**Task statement**
Can you switch "Where should I click to" to "Where do I click to" throughout the records below, leaving everything else unchanged?

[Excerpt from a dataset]
━━━━━━
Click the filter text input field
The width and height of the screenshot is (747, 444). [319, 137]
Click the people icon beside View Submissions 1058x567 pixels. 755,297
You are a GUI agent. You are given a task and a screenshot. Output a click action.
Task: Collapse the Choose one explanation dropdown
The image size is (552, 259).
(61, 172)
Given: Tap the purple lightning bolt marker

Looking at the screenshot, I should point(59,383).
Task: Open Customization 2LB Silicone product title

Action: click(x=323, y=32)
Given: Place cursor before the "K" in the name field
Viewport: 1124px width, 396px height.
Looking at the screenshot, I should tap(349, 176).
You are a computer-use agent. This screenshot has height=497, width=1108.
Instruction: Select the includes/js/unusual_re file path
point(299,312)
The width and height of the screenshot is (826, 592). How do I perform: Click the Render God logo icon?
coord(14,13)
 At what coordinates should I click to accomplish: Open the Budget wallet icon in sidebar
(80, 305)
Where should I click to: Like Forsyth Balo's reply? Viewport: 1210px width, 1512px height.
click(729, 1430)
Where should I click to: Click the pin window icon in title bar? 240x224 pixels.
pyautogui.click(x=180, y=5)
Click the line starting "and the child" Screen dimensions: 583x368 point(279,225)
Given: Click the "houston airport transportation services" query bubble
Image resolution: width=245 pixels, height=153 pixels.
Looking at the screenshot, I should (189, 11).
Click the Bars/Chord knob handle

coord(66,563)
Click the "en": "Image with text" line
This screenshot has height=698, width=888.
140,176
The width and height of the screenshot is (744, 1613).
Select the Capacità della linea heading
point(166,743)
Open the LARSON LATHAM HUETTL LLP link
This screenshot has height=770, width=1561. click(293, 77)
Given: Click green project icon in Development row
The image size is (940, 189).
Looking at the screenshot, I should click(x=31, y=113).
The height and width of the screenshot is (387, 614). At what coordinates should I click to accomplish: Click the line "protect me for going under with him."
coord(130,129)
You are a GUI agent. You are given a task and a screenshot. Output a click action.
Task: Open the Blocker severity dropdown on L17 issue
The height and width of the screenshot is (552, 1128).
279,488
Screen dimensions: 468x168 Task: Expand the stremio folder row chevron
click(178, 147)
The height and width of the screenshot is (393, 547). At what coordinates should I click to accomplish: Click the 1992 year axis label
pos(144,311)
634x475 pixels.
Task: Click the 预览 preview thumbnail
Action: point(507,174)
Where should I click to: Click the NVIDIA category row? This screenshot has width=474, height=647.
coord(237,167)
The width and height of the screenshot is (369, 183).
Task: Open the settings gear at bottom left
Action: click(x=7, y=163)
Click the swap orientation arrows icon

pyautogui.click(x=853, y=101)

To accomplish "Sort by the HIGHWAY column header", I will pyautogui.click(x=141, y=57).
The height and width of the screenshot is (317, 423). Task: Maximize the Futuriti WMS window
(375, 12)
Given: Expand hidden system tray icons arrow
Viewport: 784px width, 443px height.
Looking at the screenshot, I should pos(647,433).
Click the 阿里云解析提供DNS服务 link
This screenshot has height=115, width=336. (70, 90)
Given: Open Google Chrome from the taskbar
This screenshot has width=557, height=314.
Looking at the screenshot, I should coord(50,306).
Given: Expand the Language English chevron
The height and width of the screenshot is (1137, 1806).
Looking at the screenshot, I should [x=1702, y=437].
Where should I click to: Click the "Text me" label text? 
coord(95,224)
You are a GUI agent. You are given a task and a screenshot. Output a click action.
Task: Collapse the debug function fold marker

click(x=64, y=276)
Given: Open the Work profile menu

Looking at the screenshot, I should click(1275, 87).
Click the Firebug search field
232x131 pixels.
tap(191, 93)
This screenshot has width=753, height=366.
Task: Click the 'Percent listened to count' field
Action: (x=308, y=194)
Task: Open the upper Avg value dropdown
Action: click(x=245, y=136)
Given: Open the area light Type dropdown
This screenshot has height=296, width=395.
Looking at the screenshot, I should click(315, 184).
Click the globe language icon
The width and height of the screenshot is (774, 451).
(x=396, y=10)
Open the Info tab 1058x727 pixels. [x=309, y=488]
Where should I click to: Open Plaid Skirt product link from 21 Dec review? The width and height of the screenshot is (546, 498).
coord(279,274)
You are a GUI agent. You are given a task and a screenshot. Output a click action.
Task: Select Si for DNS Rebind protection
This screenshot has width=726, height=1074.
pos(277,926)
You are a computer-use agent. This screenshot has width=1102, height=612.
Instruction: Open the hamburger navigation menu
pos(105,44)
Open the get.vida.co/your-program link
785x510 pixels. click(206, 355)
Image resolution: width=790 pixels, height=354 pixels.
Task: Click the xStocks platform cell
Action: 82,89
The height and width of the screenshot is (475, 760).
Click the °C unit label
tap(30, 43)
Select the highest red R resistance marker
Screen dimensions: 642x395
━━━━━━
**Answer for the task**
Click the filter text input field
The width and height of the screenshot is (747, 444). [319, 137]
Click the people icon beside View Submissions 1058x567 pixels. 755,297
You are a GUI agent. You are given a task and a screenshot. Output a click action.
Task: Collapse the Choose one explanation dropdown
The image size is (552, 259).
(61, 172)
Given: Tap the purple lightning bolt marker

Looking at the screenshot, I should point(59,383).
Task: Open Customization 2LB Silicone product title

Action: click(x=323, y=32)
Given: Place cursor before the "K" in the name field
Viewport: 1124px width, 396px height.
Looking at the screenshot, I should tap(349, 176).
You are a computer-use agent. This screenshot has height=497, width=1108.
Instruction: Select the includes/js/unusual_re file path
point(299,312)
The width and height of the screenshot is (826, 592). How do I perform: Click the Render God logo icon?
coord(14,13)
 At what coordinates should I click to accomplish: Open the Budget wallet icon in sidebar
(80, 305)
Where do I click to: Like Forsyth Balo's reply? Viewport: 1210px width, 1512px height.
click(729, 1430)
Where do I click to: Click the pin window icon in title bar? 240x224 pixels.
pyautogui.click(x=180, y=5)
Click the line starting "and the child" Screen dimensions: 583x368 point(279,225)
Given: Click the "houston airport transportation services" query bubble
Image resolution: width=245 pixels, height=153 pixels.
Looking at the screenshot, I should (189, 11).
Click the Bars/Chord knob handle

coord(66,563)
Click the "en": "Image with text" line
This screenshot has height=698, width=888.
140,176
The width and height of the screenshot is (744, 1613).
Select the Capacità della linea heading
point(166,743)
Open the LARSON LATHAM HUETTL LLP link
This screenshot has height=770, width=1561. click(293, 77)
Given: Click green project icon in Development row
The image size is (940, 189).
Looking at the screenshot, I should click(x=31, y=113).
The height and width of the screenshot is (387, 614). At what coordinates should I click to accomplish: Click the line "protect me for going under with him."
coord(130,129)
You are a GUI agent. You are given a task and a screenshot. Output a click action.
Task: Open the Blocker severity dropdown on L17 issue
The height and width of the screenshot is (552, 1128).
279,488
Screen dimensions: 468x168 Task: Expand the stremio folder row chevron
click(178, 147)
The height and width of the screenshot is (393, 547). At what coordinates should I click to accomplish: Click the 1992 year axis label
pos(144,311)
634x475 pixels.
Task: Click the 预览 preview thumbnail
Action: point(507,174)
Where do I click to: Click the NVIDIA category row? This screenshot has width=474, height=647.
coord(237,167)
The width and height of the screenshot is (369, 183).
Task: Open the settings gear at bottom left
Action: click(x=7, y=163)
Click the swap orientation arrows icon

pyautogui.click(x=853, y=101)

To accomplish "Sort by the HIGHWAY column header", I will pyautogui.click(x=141, y=57).
The height and width of the screenshot is (317, 423). Task: Maximize the Futuriti WMS window
(375, 12)
Given: Expand hidden system tray icons arrow
Viewport: 784px width, 443px height.
Looking at the screenshot, I should pos(647,433).
Click the 阿里云解析提供DNS服务 link
This screenshot has height=115, width=336. (70, 90)
Given: Open Google Chrome from the taskbar
This screenshot has width=557, height=314.
Looking at the screenshot, I should coord(50,306).
Given: Expand the Language English chevron
The height and width of the screenshot is (1137, 1806).
Looking at the screenshot, I should [x=1702, y=437].
Where do I click to: Click the "Text me" label text? 
coord(95,224)
You are a GUI agent. You are given a task and a screenshot. Output a click action.
Task: Collapse the debug function fold marker

click(x=64, y=276)
Given: Open the Work profile menu

Looking at the screenshot, I should click(1275, 87).
Click the Firebug search field
232x131 pixels.
tap(191, 93)
This screenshot has width=753, height=366.
Task: Click the 'Percent listened to count' field
Action: (x=308, y=194)
Task: Open the upper Avg value dropdown
Action: click(x=245, y=136)
Given: Open the area light Type dropdown
This screenshot has height=296, width=395.
Looking at the screenshot, I should click(315, 184).
Click the globe language icon
The width and height of the screenshot is (774, 451).
(x=396, y=10)
Open the Info tab 1058x727 pixels. [x=309, y=488]
Where do I click to: Open Plaid Skirt product link from 21 Dec review? The width and height of the screenshot is (546, 498).
coord(279,274)
You are a GUI agent. You are given a task and a screenshot. Output a click action.
Task: Select Si for DNS Rebind protection
This screenshot has width=726, height=1074.
pos(277,926)
You are a computer-use agent. This screenshot has width=1102, height=612.
Instruction: Open the hamburger navigation menu
pos(105,44)
Open the get.vida.co/your-program link
785x510 pixels. click(206, 355)
Image resolution: width=790 pixels, height=354 pixels.
Task: Click the xStocks platform cell
Action: 82,89
The height and width of the screenshot is (475, 760).
Click the °C unit label
tap(30, 43)
Select the highest red R resistance marker
Screen dimensions: 642x395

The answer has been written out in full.